How to generate a sample classification dataset
Performing a batch spot-check on a group of algorithms
How to build a pipeline of machine learning algorithms
How to plot algorithm model performance

Introduction
Creating a synthetic dataset
Creating the test harness
Building a test harness with a pipeline

Introduction

It’s difficult to know ahead of time what algorithm is going to work best on your dataset. Having a test harness that can spot test machine learning algorithms is a great idea - it can quickly let you know what algorithm demonstrates the most skill on your dataset out of the box. In most cases, especially with large datasets, spotchecking is limited to a single variant of the algorithm simply because of the time required to do a more thorough search of the solution space.

In this post I’m going to demonstrate how to build a spot-checking algorithm that can evaluate a basket of machine learning algorithms on scaled and un-scaled data, with integrated hypothesis testing.

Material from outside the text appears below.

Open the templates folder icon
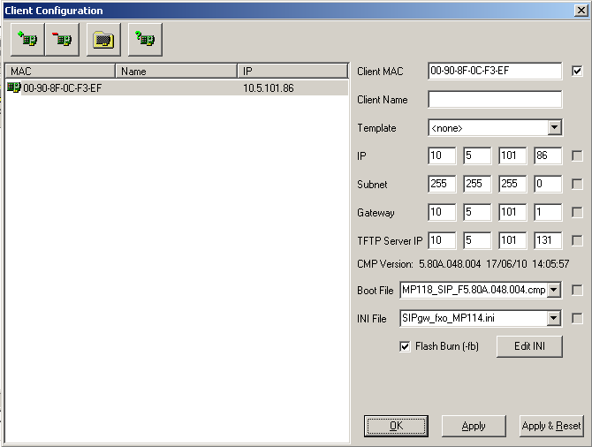104,40
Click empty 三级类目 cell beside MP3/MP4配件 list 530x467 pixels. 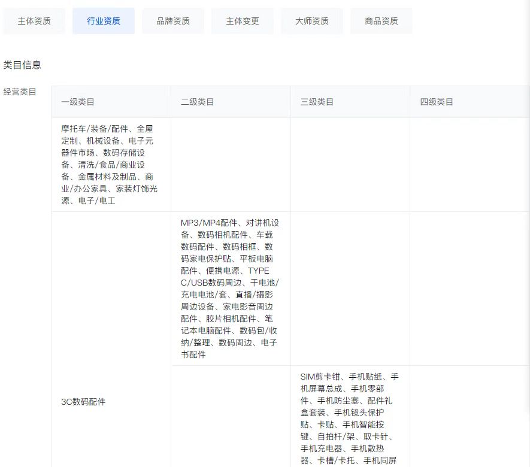click(x=350, y=288)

We’re going to begin by creating a synthetic dataset that we can work with.

Creating a Synthetic Dataset

Sklearn has an integreated library for building sample datasets with a vareity of features. The key features are:

n_samples: The number of training samples in the dataset.
n_features: The number of features (columns) in the dataset, not including the target.
n_redundant: The number of features that carry no explanatory information for predicting the target class. Increase this will add noise to the training proces and make it more taxing on some of the algorthims.
n_classes: The number of classes present in the target column (i.e, blue/red, cabernet/merlot). Increasing this beyond two will make it a multi-class classification problem.
random_state: Seed this with a specific integer if you want the same dataset every time.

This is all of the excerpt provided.